Scientific classification
- Kingdom: Animalia
- Phylum: Chordata
- Class: Reptilia
- Order: Squamata
- Suborder: Serpentes
- Family: Elapidae
- Genus: Micrurus
- Species: M. tschudii
- Binomial name: Micrurus tschudii (Jan, 1858)
- Synonyms: Elaps tschudii Jan, 1858;

= Micrurus tschudii =

- Genus: Micrurus
- Species: tschudii
- Authority: (Jan, 1858)
- Conservation status: LC
- Synonyms: Elaps tschudii , Jan, 1858

Species of snake

Micrurus tschudii, also known commonly as the desert coral snake and coral del desierto in South American Spanish, is a species of venomous snake in the family Elapidae. The species is native to extreme western South America. There are two recognised subspecies.

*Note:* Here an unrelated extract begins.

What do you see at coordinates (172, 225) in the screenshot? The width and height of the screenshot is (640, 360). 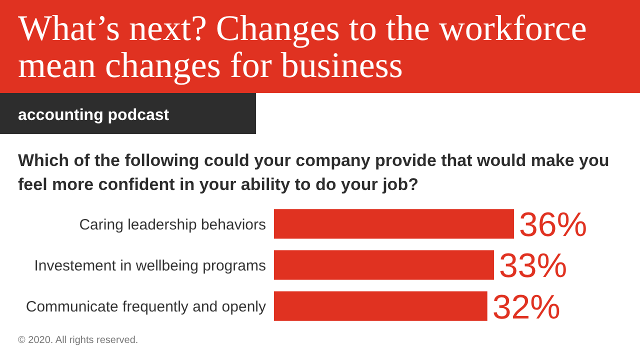 I see `y-tick-label: Caring leadership behaviors` at bounding box center [172, 225].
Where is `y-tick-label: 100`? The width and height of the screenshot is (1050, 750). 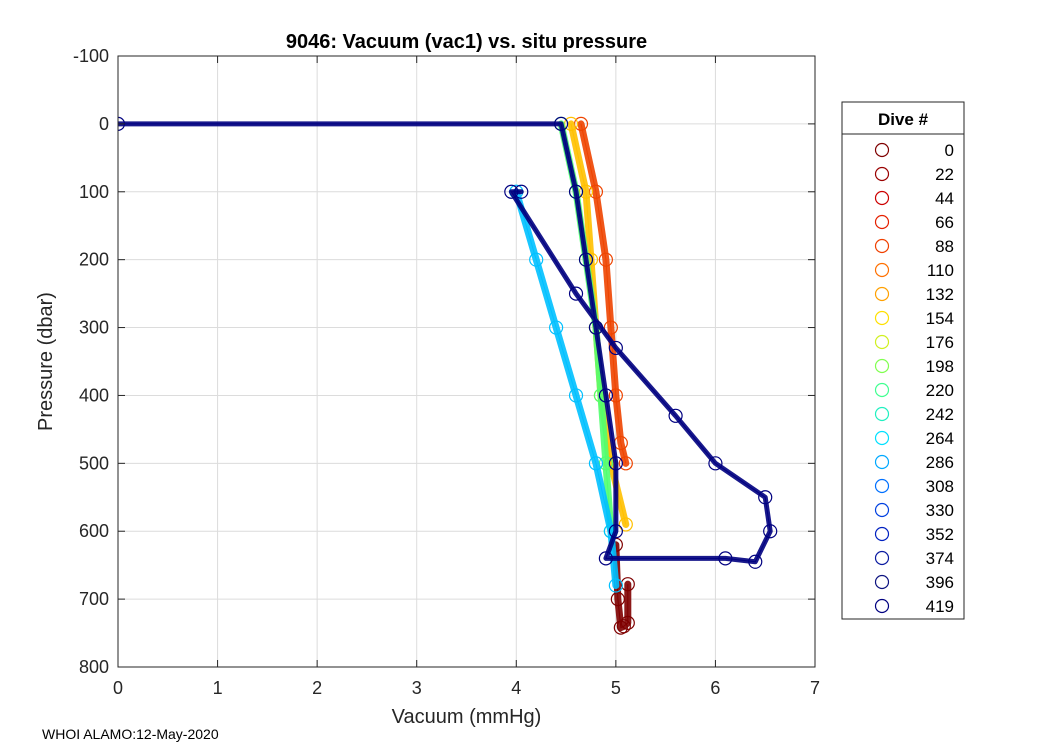 y-tick-label: 100 is located at coordinates (94, 192).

==Geographic distribution==
Micrurus tschudii is found on Pacific slopes in Ecuador and Peru.

==Etymology==
The species Micrurus tschudii is named in honour of Johann Jakob von Tschudi.

The subspecies Micrurus tschudii olssoni is named in honour of American palaeontologist Axel A. Olsson of the Field Museum of Natural History, who collected the holotype.

==Subspecies==
Two subspecies are recognised as being valid, including the nominotypical subspecies.
- Micrurus tschudii olssoni K. Schmidt & F. Schmidt, 1925 – northern desert coral snake, coral norteña del desierto – southern Ecuador, northwestern Peru
- Micrurus tschudii tschudii (Jan, 1858) – southern desert coral snake, coral sureña del desierto – western Peru

==Description==
Micrurus tschudii is fairly small for its genus, with adults usually growing to a total length (tail included) of 45–55 cm. The maximum recorded total length is 73 cm.

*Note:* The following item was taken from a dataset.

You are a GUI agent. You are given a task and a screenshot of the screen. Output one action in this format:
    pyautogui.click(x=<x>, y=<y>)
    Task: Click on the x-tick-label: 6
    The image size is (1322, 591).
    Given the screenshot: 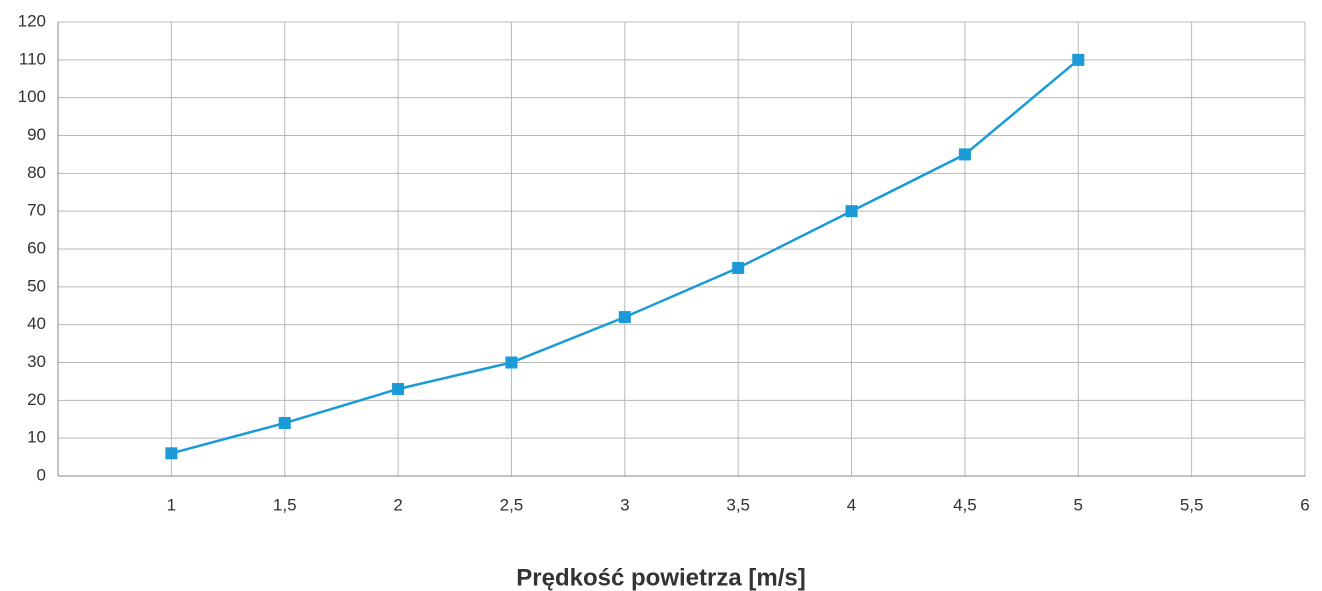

Like many New World coral snakes, the colour pattern consists of red, white (or yellow), and black rings, with the black rings arranged in triads. The head is black, with a red crossband on the frontal and parietal scales, which is followed by the first black ring of the first triad. All of the triads are complete, continuing onto the tail. Some of the dorsal scales included in the red and white rings are tipped with black.

The two subspecies differ in scalation as follows.
- M. t. tschudii: Males have 188–213 ventrals and 27–33 subcaudals, and females have 206–224 ventrals and 25–31 subcaudals.
- M.t. olssoni: Males have 187–203 ventrals and 24–30 subcaudals, and females have 197–209 ventrals and 25–29 subcaudals.

==Habitat==
The preferred natural habitats of Micrurus tschudii are forest and shrubland, in dry valleys, at elevations from near sea level to 1,500 m.

==Behaviour==
Micrurus tschudii is terrestrial.

==Diet==
Micrurus tschudii is known to prey on amphisbaenians such as Amphisbaena occidentalis, lizards such as geckos of the genus Phyllodactylus, and colubrid snakes.